*DESCRIPTION OF THE TASK:* Your answer should consist only of the lines below from the one with "Task: Click the Change Priority list button" through the one with "Image resolution: width=1875", copied exactly.

*DATASET:*
============================================================
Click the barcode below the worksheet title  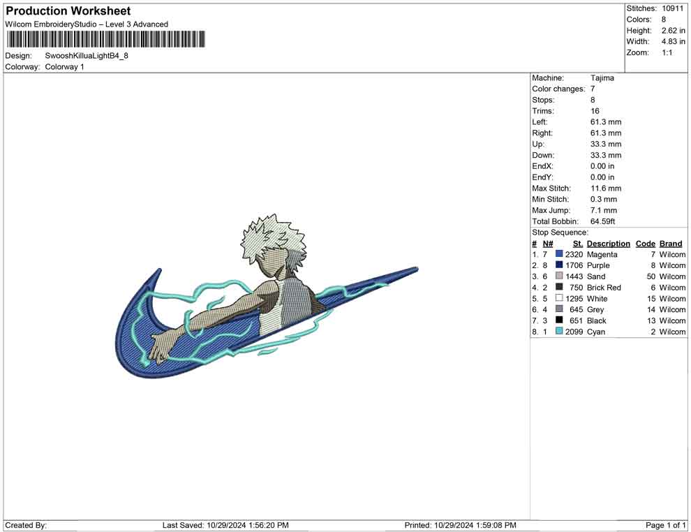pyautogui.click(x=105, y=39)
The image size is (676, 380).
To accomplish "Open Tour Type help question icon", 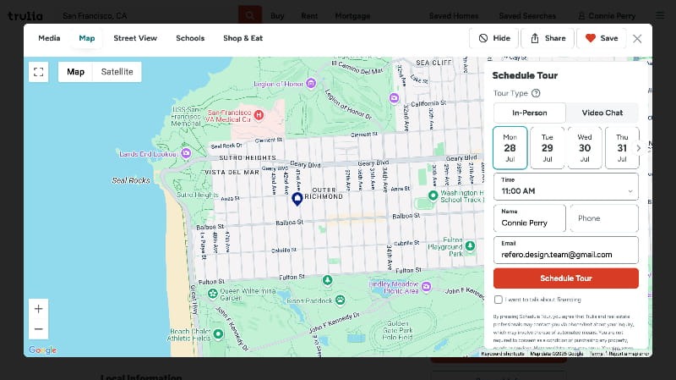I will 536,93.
============================================================
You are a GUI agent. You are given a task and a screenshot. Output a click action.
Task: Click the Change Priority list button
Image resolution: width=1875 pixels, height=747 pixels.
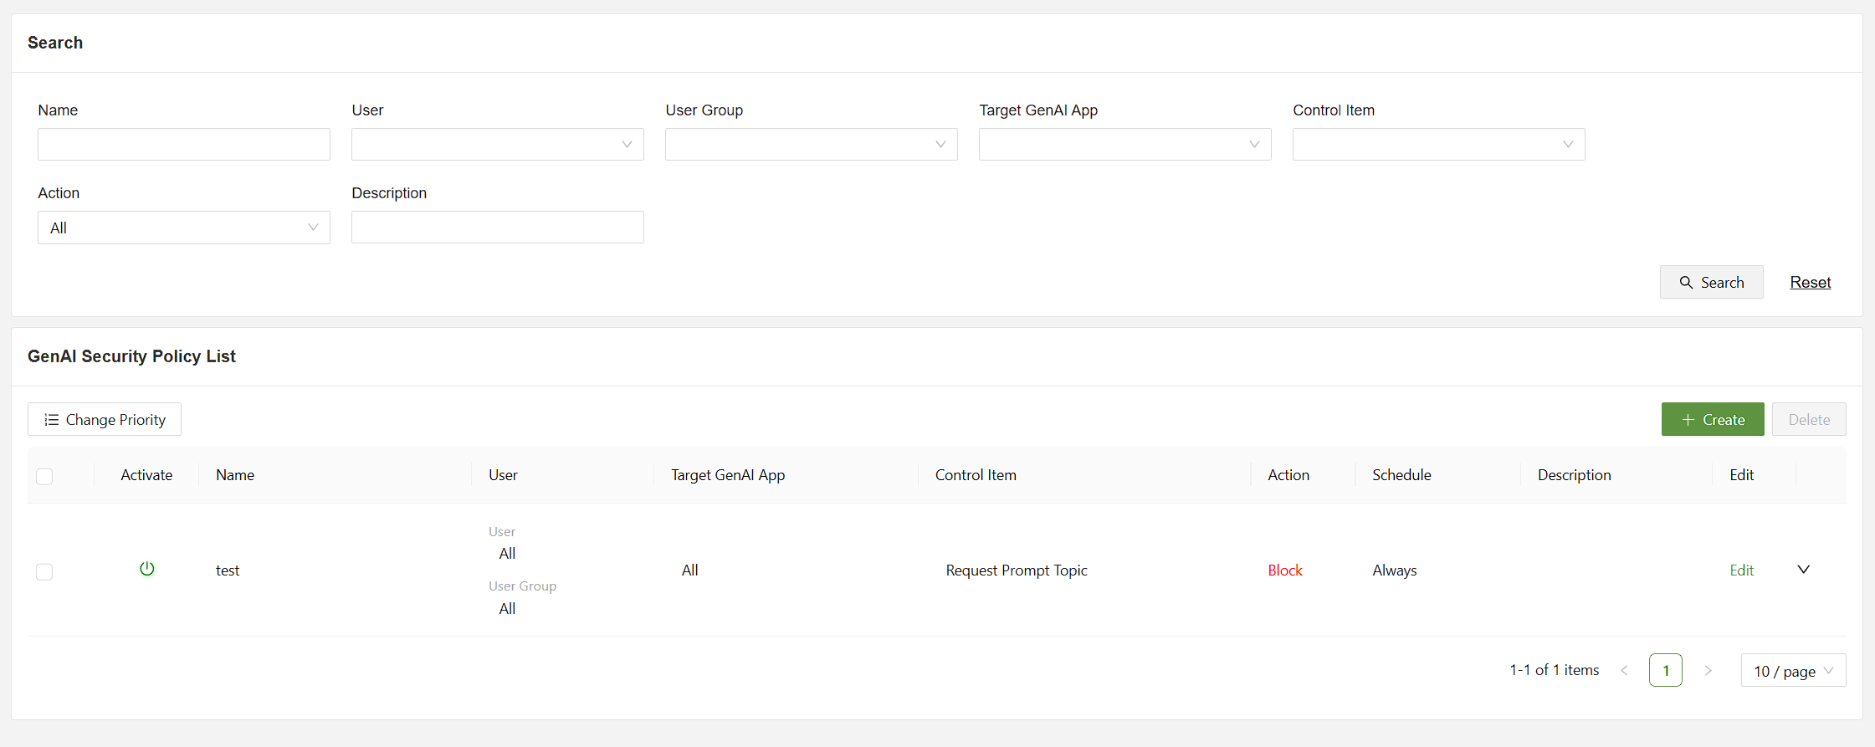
============================================================
*EXERCISE RESPONSE:*
Task: Click the Change Priority list button
Image resolution: width=1875 pixels, height=747 pixels.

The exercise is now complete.